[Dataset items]
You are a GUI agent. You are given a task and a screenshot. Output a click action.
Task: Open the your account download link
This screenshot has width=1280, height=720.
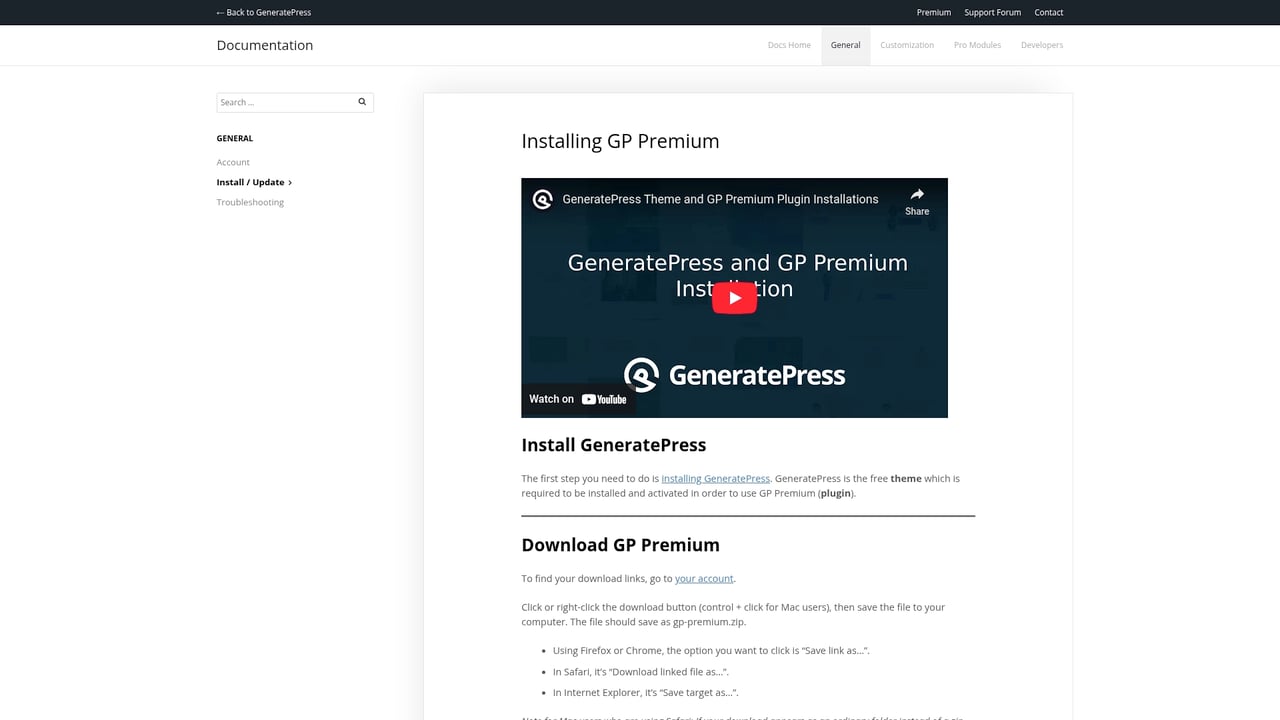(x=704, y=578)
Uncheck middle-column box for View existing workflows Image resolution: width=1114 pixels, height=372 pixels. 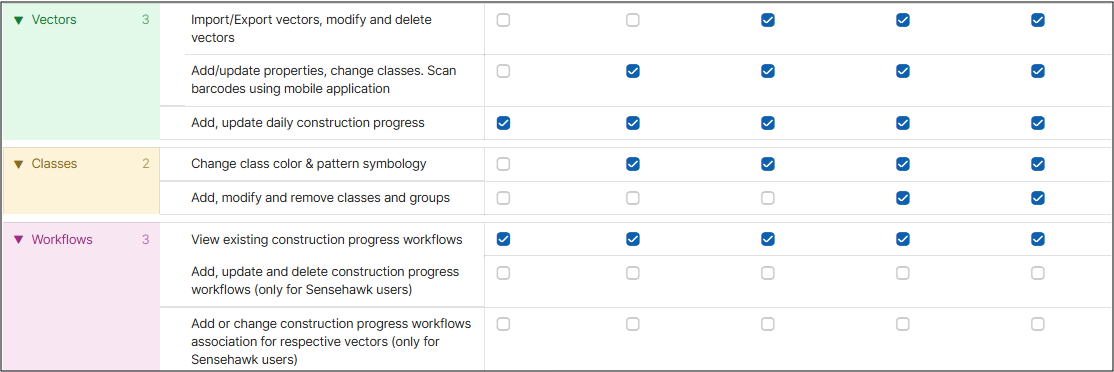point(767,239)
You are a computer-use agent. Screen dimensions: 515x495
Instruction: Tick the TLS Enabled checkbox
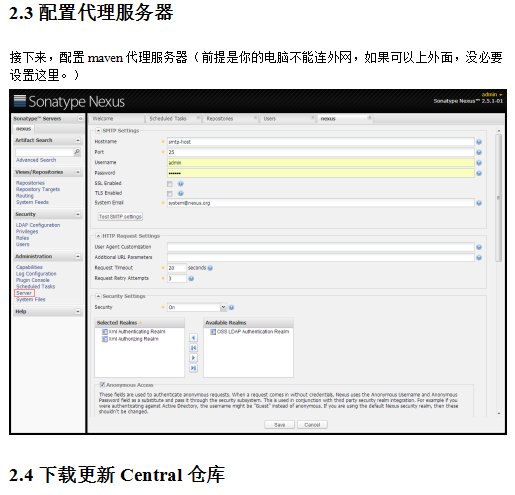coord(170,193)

_Short task_
Convert the items running from the line containing "You are a computer-use" through the end of the items into a two-column CSV with the columns instruction and click_point, one row per item. Put each value in its own quoted field, replace line breaks with spaces, and leave the pictures out.

_Solved problem_
instruction,click_point
"You are a computer-use agent. Screen dimensions: 515x495 Instruction: Tick the TLS Enabled checkbox","coord(170,193)"